On the 2nd day of #RareChristmas Phoebe wants you to know...living rare means trips to the ER can be frequent and unavoidable. The pain became unbearable, eating and drinking only made it worse. Nothing was helping and by dinner time her cries were uncontrollable. Blood draws and IV fluid was needed, and we hoped the doctors could find the source of her pain and ease her suffering.
Phoebe went to the ER tonight. She was dehydrated, was not eating or drinking all day, had a low grade fever and her mouth was hurting her to the point she was screaming and crying in pain if a wipe gently brushed against her cheek. She didn't even scream or cry this hard when she had her tonsils removed three years ago. To hear the pain she was in was enough to break your heart into a million pieces.
The doctors in the ER found the source of her pain and reason she was not eating or drinking… she has ulcers in her mouth...four of them. Mouth ulcers are a common side effect of Phoebe's medication.
The doctor did not want to admit her to the hospital given her immune system and the immunosuppressant she is on. He also felt that we had brought her in early enough that we caught her dehydration in time that some IV fluids and a mouth rinse to coat the ulcers would do just the trick to help Phoebe bounce back.
Phoebe was still in a great deal of pain when we were discharged from the ER, but all we can do at this point is try to push fluids as much and as often as possible, and hope the ulcers start to heal so she can have some relief from the pain.

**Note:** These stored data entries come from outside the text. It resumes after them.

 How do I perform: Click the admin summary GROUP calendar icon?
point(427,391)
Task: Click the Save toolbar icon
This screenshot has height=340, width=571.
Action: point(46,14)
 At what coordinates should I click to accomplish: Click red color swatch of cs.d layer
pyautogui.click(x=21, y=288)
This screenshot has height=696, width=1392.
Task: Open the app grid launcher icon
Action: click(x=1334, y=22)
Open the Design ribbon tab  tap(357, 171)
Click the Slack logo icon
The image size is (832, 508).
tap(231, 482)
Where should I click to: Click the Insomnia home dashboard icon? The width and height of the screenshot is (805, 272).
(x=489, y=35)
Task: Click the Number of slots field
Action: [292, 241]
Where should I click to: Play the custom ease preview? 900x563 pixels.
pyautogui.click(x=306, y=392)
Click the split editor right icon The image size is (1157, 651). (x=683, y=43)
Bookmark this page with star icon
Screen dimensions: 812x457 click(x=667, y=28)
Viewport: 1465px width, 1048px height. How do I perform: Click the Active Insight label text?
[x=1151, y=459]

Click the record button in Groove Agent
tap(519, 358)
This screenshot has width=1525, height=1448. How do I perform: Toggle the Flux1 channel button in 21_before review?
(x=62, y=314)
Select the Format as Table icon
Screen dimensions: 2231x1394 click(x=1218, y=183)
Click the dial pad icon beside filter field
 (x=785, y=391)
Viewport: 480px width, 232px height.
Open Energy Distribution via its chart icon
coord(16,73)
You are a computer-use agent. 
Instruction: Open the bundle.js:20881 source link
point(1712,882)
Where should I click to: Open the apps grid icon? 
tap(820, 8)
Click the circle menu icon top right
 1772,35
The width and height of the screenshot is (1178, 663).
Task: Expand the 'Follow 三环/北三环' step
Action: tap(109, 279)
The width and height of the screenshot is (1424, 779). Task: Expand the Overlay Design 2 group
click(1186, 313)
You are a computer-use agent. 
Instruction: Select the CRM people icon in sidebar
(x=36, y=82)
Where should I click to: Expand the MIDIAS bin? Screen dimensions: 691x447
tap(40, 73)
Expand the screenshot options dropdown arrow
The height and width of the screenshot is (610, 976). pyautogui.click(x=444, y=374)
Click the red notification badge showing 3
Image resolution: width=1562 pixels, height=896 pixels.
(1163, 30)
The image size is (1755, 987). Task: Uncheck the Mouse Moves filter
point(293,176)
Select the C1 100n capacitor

On the 1st day of #RareChristmas Phoebe wants you to know... living rare takes a lot out of you. A few hours of continuous excitement and energy on Christmas morning quickly turned into no energy and weakness by the afternoon, and ended with emotional meltdowns and tears in the evening because she didn't feel good.
Two weeks ago Phoebe's blood test showed that we had the right dose of medication for her levels to be in therapeutic range! Since she is in range, she can have her blood checked every other week instead of every week. So tonight we are at the lab to check her levels!
Even though she is still fighting that lingering cold, and is still experiencing swelling and pain she is so happy to have a decrease in the times she gets her blood drawn!
With Winter upon us, Phoebe always travels with a fuzzy blanket to help keep her warm.
While we were out doing some holiday shopping, we found this beautiful soft "Frozen" throw! It is the perfect blanket to help keep Phoebe warm and toasty when we have to go out!
As soon as we got in the car Phoebe insisted she use her new blanket! It is the little things, like this blanket, that help keep Phoebe comfortable and our travels easier for her to tolerate!
Phoebe's blood test to check her medication levels have come back! Her levels are finally in the therapeutic range at 8.7! We do not need to increase her dose and her blood tests can now be every other week! (She is very happy about that!)
Hopefully now that we have her right dose with the right therapeutic level, her symptoms will start to be controlled!
Phoebe's cold is still going strong. It has been a few weeks and she still has a cough and her voice comes and goes.
So today went back to the pediatricians office to make sure it has not developed into anything worse or settled into her lungs.
With her being on an immunosuppressant, we can't just assume it is a cold and that it will run it's course.
The true author of this blog is my daughter Phoebe. This is her life. I am blessed beyond words to be her mommy and to be able to share her story with you.